*Excerpted text*
You are viewing a plain text version of this content. The canonical link for it is here.
Posted to users@jackrabbit.apache.org by Sergey Podatelev <br...@gmail.com> on 2010/02/02 14:10:34 UTC

Index corruption

Hello,

I'm using Jackrabbit 1.5.3 and sometimes I run into index corruption
problem. I can't consistently reproduce the issue, so upgrading to 1.6
or 2.0 is not an option for me, as I'm not sure my exact issue is
solved there.
I'm also not in the liberty of exposing my actual repository
structure, so what I'm asking here is some pointers where exactly too
look at.

Okay, here goes.
The structure of the repo is the following:

jcr:root <- Node 1 <- Node 2 <- Node 3

The scenario at which I'm (sometimes) getting this corruption is the following:

- move Node 3 to be the kid of Node 1
- remove Node 2
- save session
- remove Node 3
- SS
- append Node 4 to Node 1
- SS
- append Node 5 to Node 4
- SS

- perform processing of the resulting tree, which includes reading the
tree and properties being added and removed to all nodes sequentially.
once each node is processed, session.save() is called;

During the processing, I sometimes get the following exception:

2010-01-29 21:39:50,456 DEBUG observation.ObservationDispatcher -
notifying 3 synchronous listeners.

*Exercise instructions*
**A.** According to the mailing list post, which version of Jackrabbit is in use?
**B.** Repeat word for word the portion of the mailing list post that opens with the words containing "During the processing, I" and closes with "3 synchronous listeners.".
The data that come next have no connection to the mailing list post.

*Provided material*
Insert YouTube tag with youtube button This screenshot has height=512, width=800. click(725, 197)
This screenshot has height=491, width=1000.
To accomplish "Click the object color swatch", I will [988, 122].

*Problem solutions*
**A.** Jackrabbit 1.5.3.

**B.**
During the processing, I sometimes get the following exception:

2010-01-29 21:39:50,456 DEBUG observation.ObservationDispatcher -
notifying 3 synchronous listeners.